Et ce, sans réduire le succès de sa reproduction ce qui pourrait accentuer la compétition entre les espèces sur un territoire réduit. «Le souci des lézards pyrénéens, c’est qu’ils ont une faible productivité en termes de reproduction (trois ou quatre œufs par an), même si le succès de leur reproduction est très élevé et qu’ils peuvent vivre jusqu’à 20 ans, ajoute l’herpétologiste Gilles Pottier, de Nature en Occitanie. Si la mortalité augmente, cela mettra en péril tout l’équilibre démographique, notamment dans le cas d’une arrivée massive de prédateurs ou de pathogènes.» Alors, que faire ? Découverts et décrits très récemment – dans les années 90 pour les espèces ariégeoises –, les lézards pyrénéens, encore mal connus, n’ont pas encore livré toute leur biologie.
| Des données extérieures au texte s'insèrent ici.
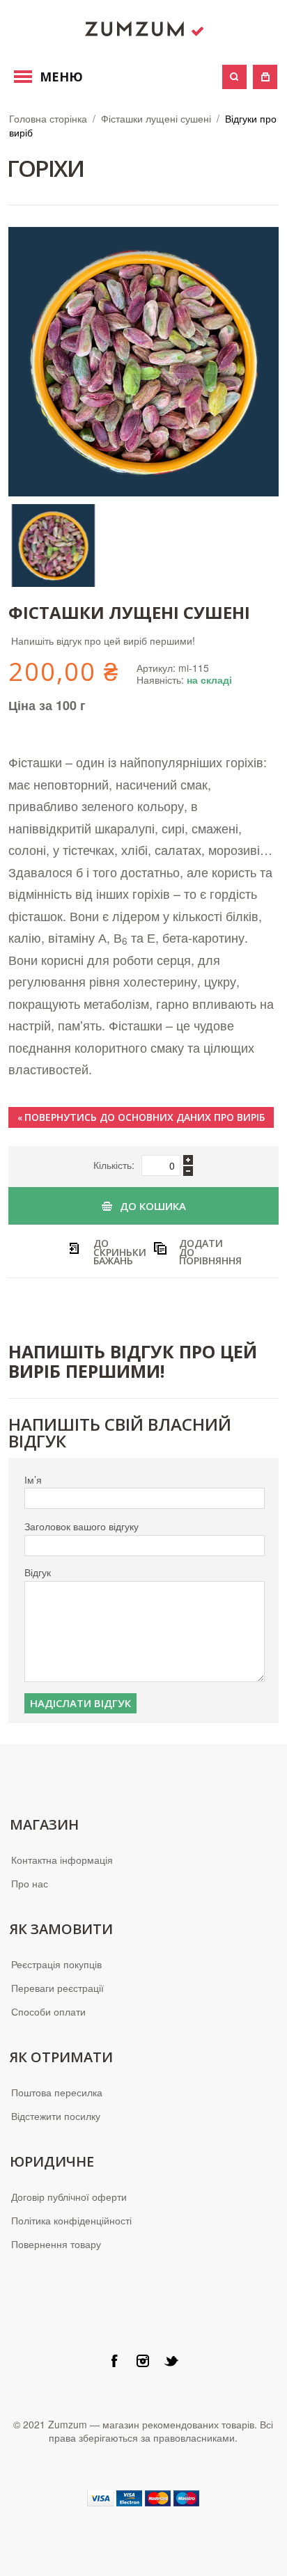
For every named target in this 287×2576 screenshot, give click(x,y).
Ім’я (33, 1479)
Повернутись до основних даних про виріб (141, 1117)
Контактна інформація (62, 1859)
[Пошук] (234, 77)
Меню (61, 76)
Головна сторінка (48, 118)
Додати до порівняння (201, 1251)
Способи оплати (48, 2011)
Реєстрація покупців (56, 1964)
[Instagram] (142, 2361)
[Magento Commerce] (143, 29)
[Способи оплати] (143, 2497)
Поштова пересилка (56, 2092)
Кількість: (113, 1165)
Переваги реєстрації (57, 1987)
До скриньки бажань (116, 1251)
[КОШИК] (265, 77)
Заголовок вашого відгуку (81, 1526)
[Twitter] (171, 2361)
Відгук (37, 1572)
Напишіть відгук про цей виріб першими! (103, 640)
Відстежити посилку (55, 2116)
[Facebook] (114, 2361)
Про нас (29, 1883)
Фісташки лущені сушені (156, 118)
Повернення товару (56, 2244)
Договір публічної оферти (69, 2196)
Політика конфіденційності (71, 2220)
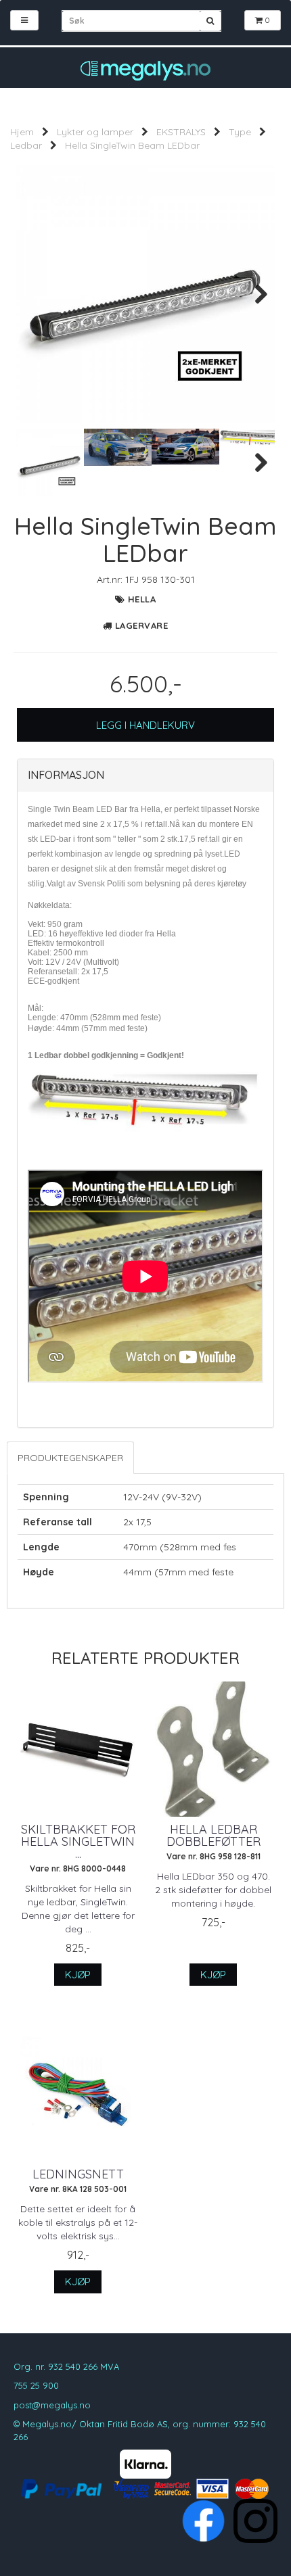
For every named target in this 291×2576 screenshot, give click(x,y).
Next (254, 294)
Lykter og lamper (95, 132)
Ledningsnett (78, 2174)
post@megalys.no (52, 2405)
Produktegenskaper (70, 1458)
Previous (36, 294)
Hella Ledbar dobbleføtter (213, 1835)
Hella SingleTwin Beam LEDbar (132, 145)
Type (240, 132)
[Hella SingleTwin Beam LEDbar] (145, 294)
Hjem (22, 132)
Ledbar (26, 145)
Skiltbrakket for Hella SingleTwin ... (78, 1841)
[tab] (145, 775)
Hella (142, 599)
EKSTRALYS (181, 132)
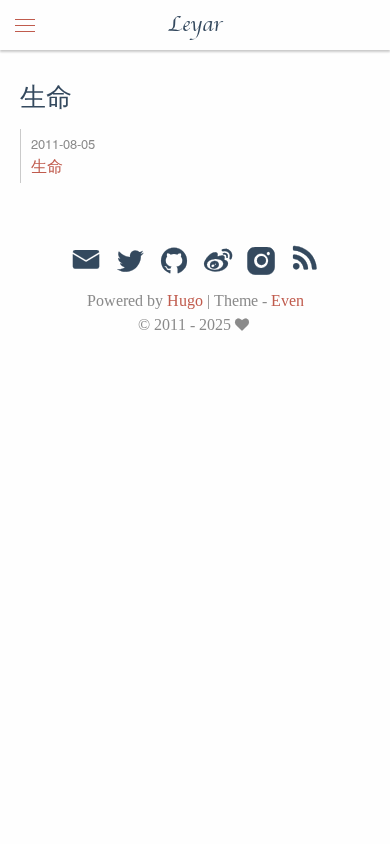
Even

Y compris leur éventuelle (in)capacité à s’adapter à une hausse du mercure afin de se reproduire. D’où l’importance de continuer à étudier ces animaux, protégés au niveau national et européen – ils sont inscrits à l’annexe II de la directive «Habitats» –, et dont la survie est, aujourd’hui, en sursis.
(1) Lire Les reptiles des Pyrénées, de Gilles Pottier, éd. Broché, (2016).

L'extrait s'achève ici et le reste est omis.